Study Start Date : December 2011
Actual Primary Completion Date : October 2014
Actual Study Completion Date : November 2015

Arm Intervention/treatment
Active Comparator: ACDF with PEEK interbody cage
Anterior cervical discectomy and fusion (ACDF) with an interbody spacer made from polyetheretherketone (PEEK) plastic. The open space in the center of the cage is to be filled with local autologous bone harvested during the decompression phase of the procedure.
Device: Anterior cervical discectomy and fusion (ACDF) with PEEK Cage
Anterior cervical discectomy and fusion with the use of a PEEK plastic interbody spacer
Other Name: Medicrea Manta or similar PEEK cage

Experimental: ACDF with Valeo CSC Ceramic Cage
ACDF with the Valeo CSC cage, a silicon nitride ceramic interbody cage. The center area of the cage is filled with porous silicon nitride. No autologous bone is used; the cage is soaked in patient blood.
Device: Anterior cervical discectomy and fusion (ACDF) with a Valeo CSC Cage
Anterior cervical discectomy and fusion with a Valeo ceramic cage interbody spacer.
Other Names:
  • Valeo CSC (Cancellous Structured Ceramic)
  • Silicon Nitride ceramic

Primary Outcome Measures :
  1. Neck Disability Index [ Time Frame: 24 months post-op ]
    The change in the Neck Disability Index compared to the pre-op value for each group will be compared. Neck disability index is a unitless measure from zero (no disability) to 100 (absolute disability). Change is calculated as the pre-op value minus the 24 month value. A negative difference indicates that the patient is more disabled at 24 months.

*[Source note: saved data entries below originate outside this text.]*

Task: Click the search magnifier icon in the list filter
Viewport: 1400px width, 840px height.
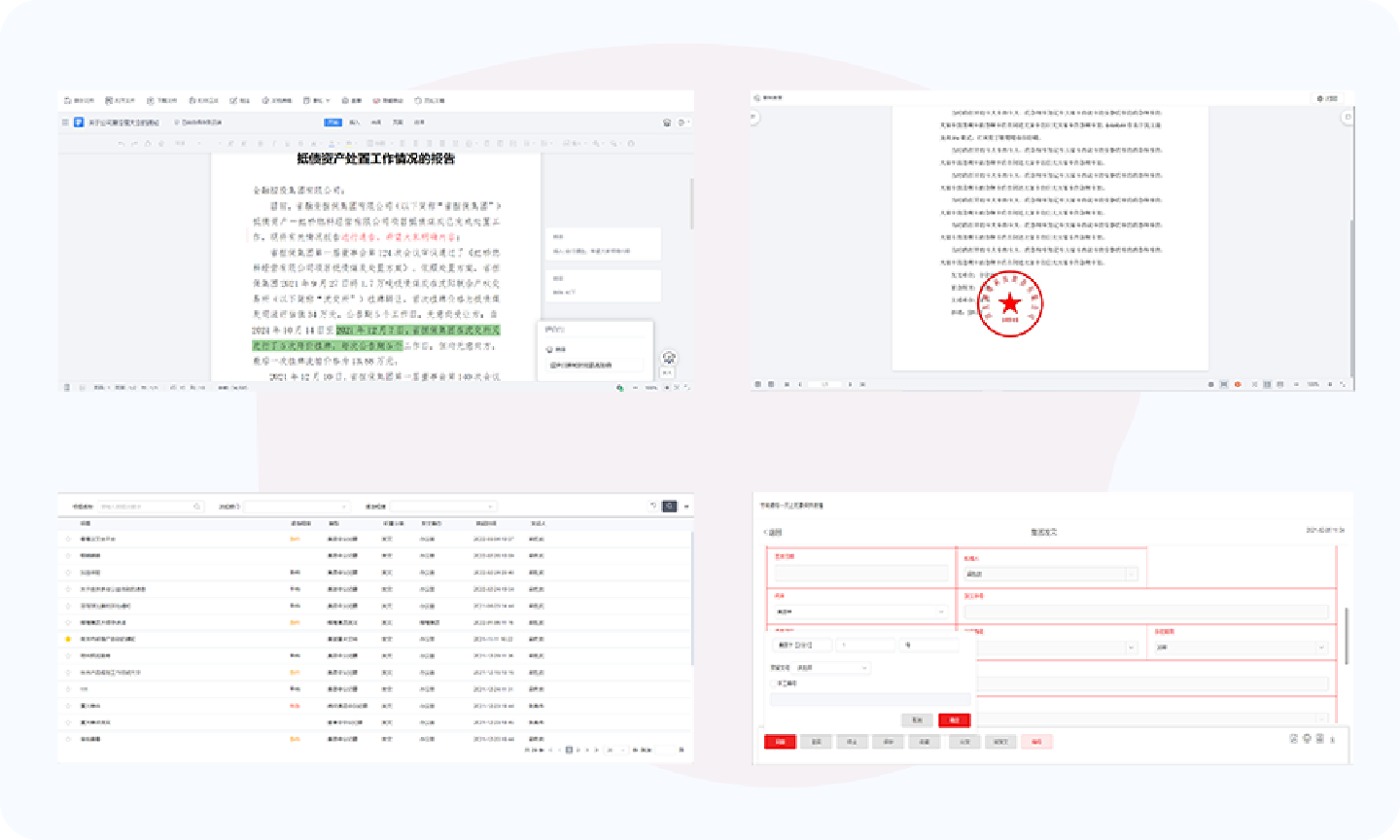Action: (196, 507)
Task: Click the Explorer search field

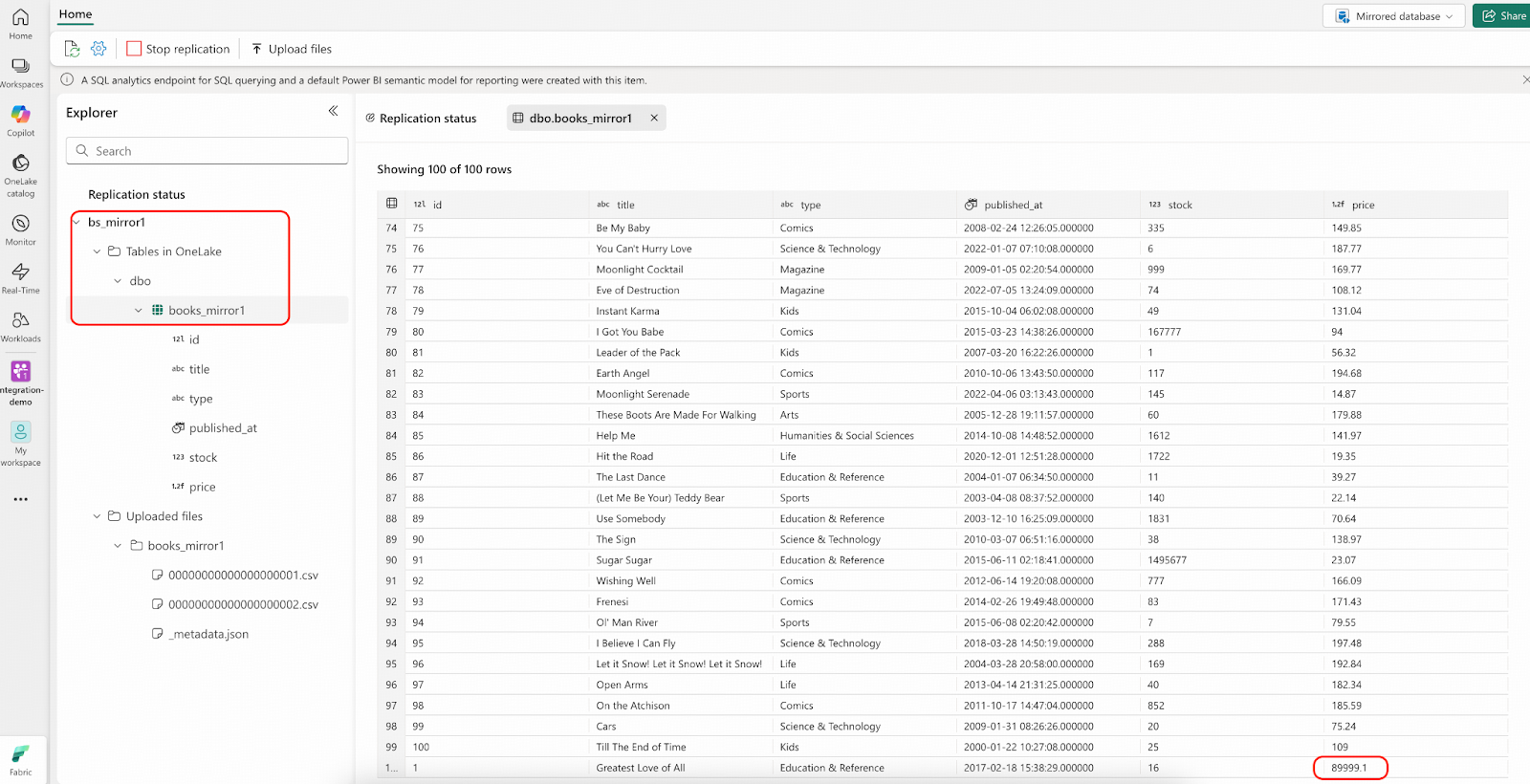Action: tap(207, 151)
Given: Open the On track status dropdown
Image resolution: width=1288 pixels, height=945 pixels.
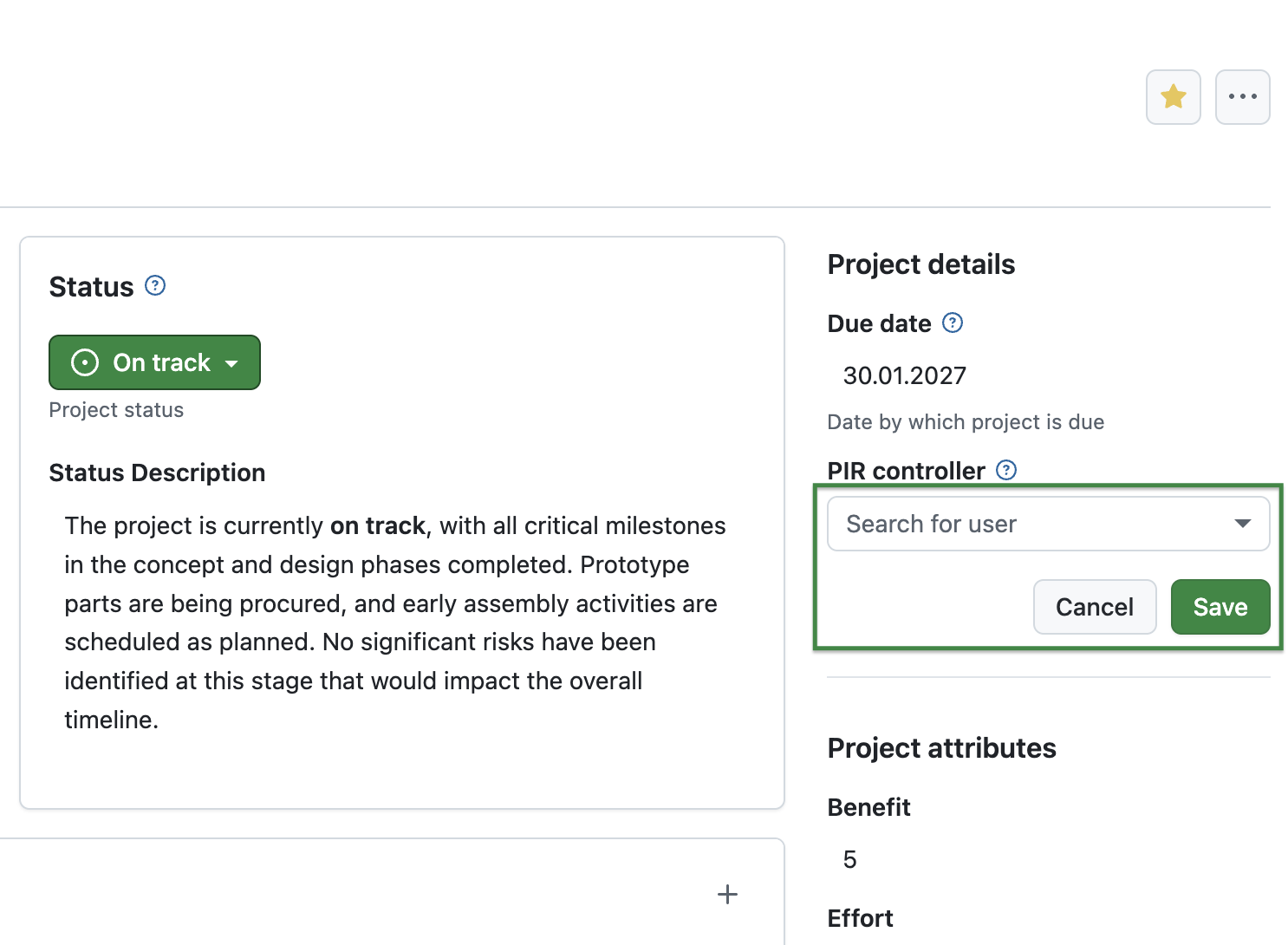Looking at the screenshot, I should [x=154, y=362].
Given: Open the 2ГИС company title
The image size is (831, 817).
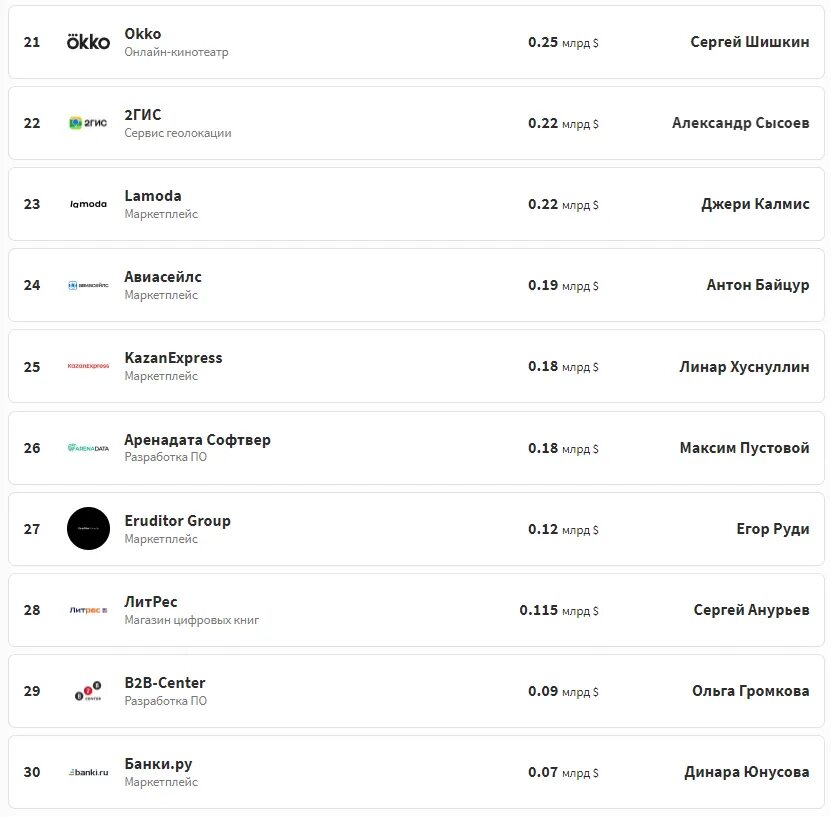Looking at the screenshot, I should [143, 115].
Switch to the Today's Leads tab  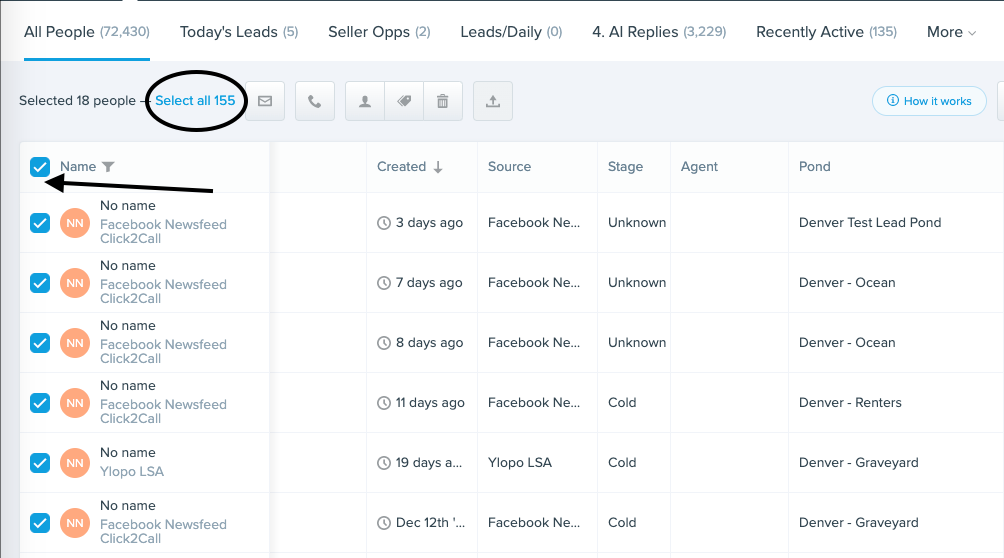click(238, 32)
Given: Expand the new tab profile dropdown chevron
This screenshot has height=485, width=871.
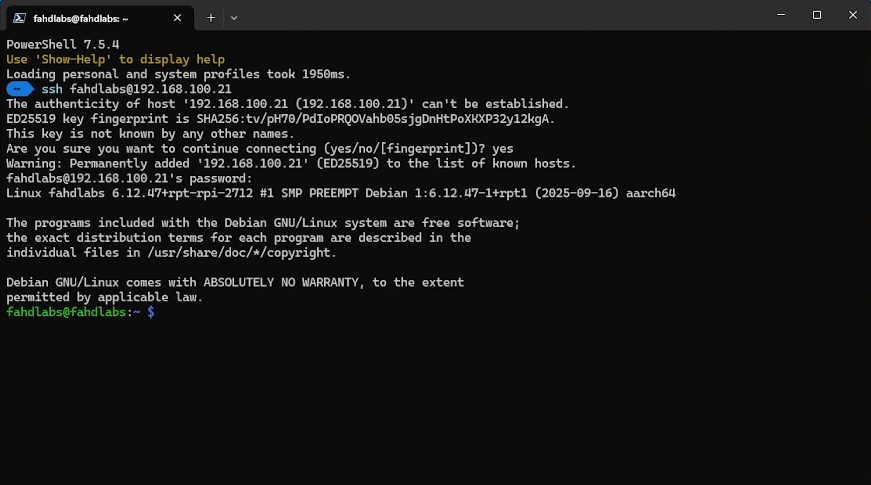Looking at the screenshot, I should point(234,17).
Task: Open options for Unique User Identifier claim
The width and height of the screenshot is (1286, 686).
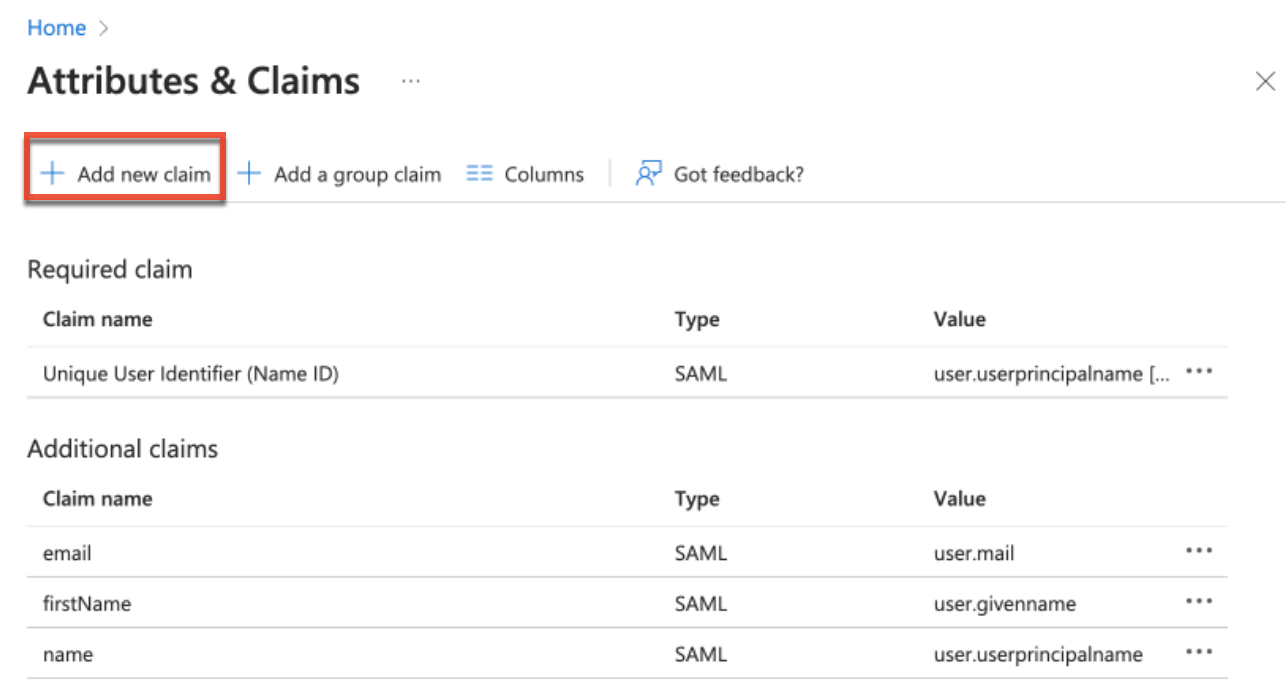Action: coord(1200,371)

Secondary Outcome Measures :
  1. Fusion Status [ Time Frame: 3 mo., 6mo., 12 mo., 24 months ]
    Dynamic flexion-extension plane film x-rays will be used to assess fusion at all four follow-up periods. The criteria for fusion are rotation motion less than or equal to four degrees and translation less than 1.25 mm. The final fusion judgement will be fusion status at 24 months or the last time point with flexion-extension data available.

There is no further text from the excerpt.